§ **Text segment**:

-*-*-

Attention: open in a new window. E-mail

Bill Would Make Unearned Medals A Crime

Congressman says Unearned Medals Slap In The Face
May 25th 2006

Read "The Stolen Valor Act of 2005" PDF File 922Kb

WASHINGTON - American veterans on Wednesday called for a law that would make it a crime for people who did not earn military honors to wear the medals.

The cases are growing while soldiers are serving on the front lines. Federal agents were searching for those who falsely claim to be recipients of such honors.

Veterans called for the law, called the Stolen Valor Act, which would make it a crime for someone to wear a military medal to which he or she was not entitled.

"To see a wannabe with all of their legs and all of their limbs wearing a Purple Heart and parading around like they are some kind of a hero, to me, that is about as low as you can get," said Hershel Gober of the Military Order Of The Purple Heart.

The FBI has investigated more than 100 cases of people falsely claiming to have won the Congressional Medal of Honor, which is the nation's highest military honor. Fraudulent wearing of that medal is punishable by a year in jail and a stiff fine. That, however, is not the case with other personal valor awards, such as the Purple Heart.

News4 reported that there are only 113 living recipients of the Medal of Honor.

"It's really a slap in the face to our veterans when the true meaning of the medal is dishonored," said Colorado Rep. John Salazar, who is a veteran himself and has sponsored the Stolen Valor Act in the House of Representatives. Veterans said they believe the bill is a good idea.

"I served in the Marine Corps during Vietnam and back then, a lot of guys came home to being spat upon and then, I don't know, maybe eight or 10 years later, all of a sudden, it was fashionable to be a veteran," said Don Smith.

"If you haven't fought, if you haven't earned that Purple Heart, you shouldn't be wearing that Purple Heart," said Karion Williams.

-*-*-

§ **Excerpted records**:
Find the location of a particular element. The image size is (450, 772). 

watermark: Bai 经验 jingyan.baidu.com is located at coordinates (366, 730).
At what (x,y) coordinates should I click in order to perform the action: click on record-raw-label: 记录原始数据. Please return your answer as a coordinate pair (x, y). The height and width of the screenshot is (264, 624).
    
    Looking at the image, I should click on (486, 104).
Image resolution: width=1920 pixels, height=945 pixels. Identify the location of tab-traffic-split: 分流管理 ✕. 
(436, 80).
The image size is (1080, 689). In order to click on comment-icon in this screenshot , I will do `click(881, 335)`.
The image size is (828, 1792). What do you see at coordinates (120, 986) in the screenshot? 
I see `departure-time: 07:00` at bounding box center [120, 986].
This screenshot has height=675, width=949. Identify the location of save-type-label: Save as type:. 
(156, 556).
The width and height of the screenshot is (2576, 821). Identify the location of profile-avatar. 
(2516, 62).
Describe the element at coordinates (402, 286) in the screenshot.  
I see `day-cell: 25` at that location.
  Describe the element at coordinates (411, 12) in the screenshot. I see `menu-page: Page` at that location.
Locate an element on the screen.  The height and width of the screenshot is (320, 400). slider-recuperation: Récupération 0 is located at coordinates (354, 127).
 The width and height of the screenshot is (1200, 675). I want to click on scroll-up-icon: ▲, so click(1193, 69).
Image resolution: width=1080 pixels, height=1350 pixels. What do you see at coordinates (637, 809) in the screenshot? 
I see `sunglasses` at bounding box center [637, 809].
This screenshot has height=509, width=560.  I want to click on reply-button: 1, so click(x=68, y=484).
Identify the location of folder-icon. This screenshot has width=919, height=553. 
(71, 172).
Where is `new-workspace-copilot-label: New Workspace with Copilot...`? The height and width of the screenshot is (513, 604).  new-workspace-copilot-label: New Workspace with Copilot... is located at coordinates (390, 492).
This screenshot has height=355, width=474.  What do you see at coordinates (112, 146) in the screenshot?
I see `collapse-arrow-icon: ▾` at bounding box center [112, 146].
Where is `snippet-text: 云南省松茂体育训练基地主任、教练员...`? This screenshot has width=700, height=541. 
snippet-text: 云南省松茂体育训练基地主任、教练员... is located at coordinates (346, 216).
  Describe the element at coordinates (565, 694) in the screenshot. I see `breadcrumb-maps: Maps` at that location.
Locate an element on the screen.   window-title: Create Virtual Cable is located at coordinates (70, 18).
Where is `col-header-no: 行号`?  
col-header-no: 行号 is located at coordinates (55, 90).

-*-*-

§ **Directions**:
- A) Rewrite the part of the article on the Stolen Valor Act starting with "Bill Would Make" and going on through "was not entitled.", putting "Federal investigators" in place of "Federal agents".
- B) Summarize the article on the Stolen Valor Act in two sentences.

§ **Answers below**:
- A)
Bill Would Make Unearned Medals A Crime

Congressman says Unearned Medals Slap In The Face
May 25th 2006

Read "The Stolen Valor Act of 2005" PDF File 922Kb

WASHINGTON - American veterans on Wednesday called for a law that would make it a crime for people who did not earn military honors to wear the medals.

The cases are growing while soldiers are serving on the front lines. Federal investigators were searching for those who falsely claim to be recipients of such honors.

Veterans called for the law, called the Stolen Valor Act, which would make it a crime for someone to wear a military medal to which he or she was not entitled.

- B) American veterans called for the Stolen Valor Act, a bill sponsored in the House by Colorado Rep. John Salazar that would make it a crime to wear a military medal one did not earn. Fraudulently wearing the Congressional Medal of Honor is already punishable by a year in jail and a stiff fine, but that is not the case with other personal valor awards such as the Purple Heart.